Commercial caja china |
We won't argue with any of Decker's myriad cooking posts. We will, however, strenuously object to his plans for what he calls "essentially a very large Dutch oven," which he suggests that his readers make out of plywood. Yeah, plywood; though he doesn't say anything about thickness and says absolutely nothing about avoiding exterior plywood that''s impregnated with arsenic.

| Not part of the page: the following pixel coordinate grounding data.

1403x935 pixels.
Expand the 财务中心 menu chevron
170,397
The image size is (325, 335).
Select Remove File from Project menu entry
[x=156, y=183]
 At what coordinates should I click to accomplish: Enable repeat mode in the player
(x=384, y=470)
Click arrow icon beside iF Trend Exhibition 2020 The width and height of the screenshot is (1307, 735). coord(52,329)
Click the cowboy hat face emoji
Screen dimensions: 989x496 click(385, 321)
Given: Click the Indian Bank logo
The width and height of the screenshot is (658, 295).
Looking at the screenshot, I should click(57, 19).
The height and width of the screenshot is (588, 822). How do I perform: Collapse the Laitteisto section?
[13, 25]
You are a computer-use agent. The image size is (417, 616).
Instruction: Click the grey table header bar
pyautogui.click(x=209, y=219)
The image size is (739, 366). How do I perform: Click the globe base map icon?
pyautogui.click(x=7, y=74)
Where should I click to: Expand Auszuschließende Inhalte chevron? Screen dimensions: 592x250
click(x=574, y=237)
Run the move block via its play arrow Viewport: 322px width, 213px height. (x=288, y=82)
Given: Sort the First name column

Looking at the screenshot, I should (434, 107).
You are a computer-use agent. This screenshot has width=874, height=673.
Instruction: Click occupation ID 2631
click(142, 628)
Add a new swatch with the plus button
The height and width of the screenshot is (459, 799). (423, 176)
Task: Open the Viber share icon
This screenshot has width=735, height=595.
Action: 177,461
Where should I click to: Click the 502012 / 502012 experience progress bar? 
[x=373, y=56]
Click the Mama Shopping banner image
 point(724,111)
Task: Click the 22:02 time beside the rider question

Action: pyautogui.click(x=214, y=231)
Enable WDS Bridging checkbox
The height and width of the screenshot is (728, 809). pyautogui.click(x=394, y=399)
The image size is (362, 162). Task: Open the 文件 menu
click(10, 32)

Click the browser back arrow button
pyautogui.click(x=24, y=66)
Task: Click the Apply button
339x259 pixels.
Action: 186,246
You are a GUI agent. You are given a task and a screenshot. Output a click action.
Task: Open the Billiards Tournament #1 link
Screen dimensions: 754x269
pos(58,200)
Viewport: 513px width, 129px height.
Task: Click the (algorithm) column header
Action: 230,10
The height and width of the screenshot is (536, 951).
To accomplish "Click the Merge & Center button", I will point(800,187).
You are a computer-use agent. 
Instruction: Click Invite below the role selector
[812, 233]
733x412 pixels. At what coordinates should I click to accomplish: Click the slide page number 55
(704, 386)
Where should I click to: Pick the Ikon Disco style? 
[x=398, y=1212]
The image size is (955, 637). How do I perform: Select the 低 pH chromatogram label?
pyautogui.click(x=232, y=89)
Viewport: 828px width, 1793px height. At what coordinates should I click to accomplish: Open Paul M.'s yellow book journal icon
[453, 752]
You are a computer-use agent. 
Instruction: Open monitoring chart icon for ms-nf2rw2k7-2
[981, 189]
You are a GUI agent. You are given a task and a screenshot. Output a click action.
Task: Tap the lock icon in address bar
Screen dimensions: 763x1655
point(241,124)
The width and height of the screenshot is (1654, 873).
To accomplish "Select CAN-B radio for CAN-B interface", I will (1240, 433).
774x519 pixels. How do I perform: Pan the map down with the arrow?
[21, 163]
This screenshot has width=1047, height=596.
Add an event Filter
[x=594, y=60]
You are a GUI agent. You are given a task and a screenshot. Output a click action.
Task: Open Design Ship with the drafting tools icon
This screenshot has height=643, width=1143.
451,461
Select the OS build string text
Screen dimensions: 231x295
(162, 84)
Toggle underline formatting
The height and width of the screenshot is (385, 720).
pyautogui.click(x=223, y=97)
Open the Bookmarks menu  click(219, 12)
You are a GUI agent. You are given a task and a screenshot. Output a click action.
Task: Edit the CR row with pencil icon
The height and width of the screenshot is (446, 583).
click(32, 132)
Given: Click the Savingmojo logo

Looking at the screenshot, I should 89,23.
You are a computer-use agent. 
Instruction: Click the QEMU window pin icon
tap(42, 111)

Those deficiencies, however, are not what caught our team's eyes in the search for DotD candidates. No, the giveaway line was this:
"Screw on lengths of 2-foot by 4-foot or 4-foot by 4-foot lumber for legs, as appropriate. If your box will have wheels, make the rear legs half as long and drill a hole in them for an axle. Fit the axle with surplus bicycle tires, and screw on two lengths of 2-foot by 4-foot lumber as handles."Sorry, Fred, but that's pure-D stupid -- for at least two reasons. Let's assume those front legs are 3 feet long, which would make each one 2 feet by 4 feet by 3 feet -- a total of 48 cubic feet of wood, which at 41 pounds per cubic foot would weigh about a ton. Not gonna work, Fred... second, those "surplus bicycle tires" wouldn't be much use without wheels... |
Decker's kitchen expertise notwithstanding, he knows jack about plywood: no one familiar with the stuff would tell readers to
"Construct the outer box, using three pieces of plywood measuring 4 feet long and 2 feet wide... Screw the box together with long wood screws..."...mostly because plywood doesn't hold screws. Apparently cooks don't know that.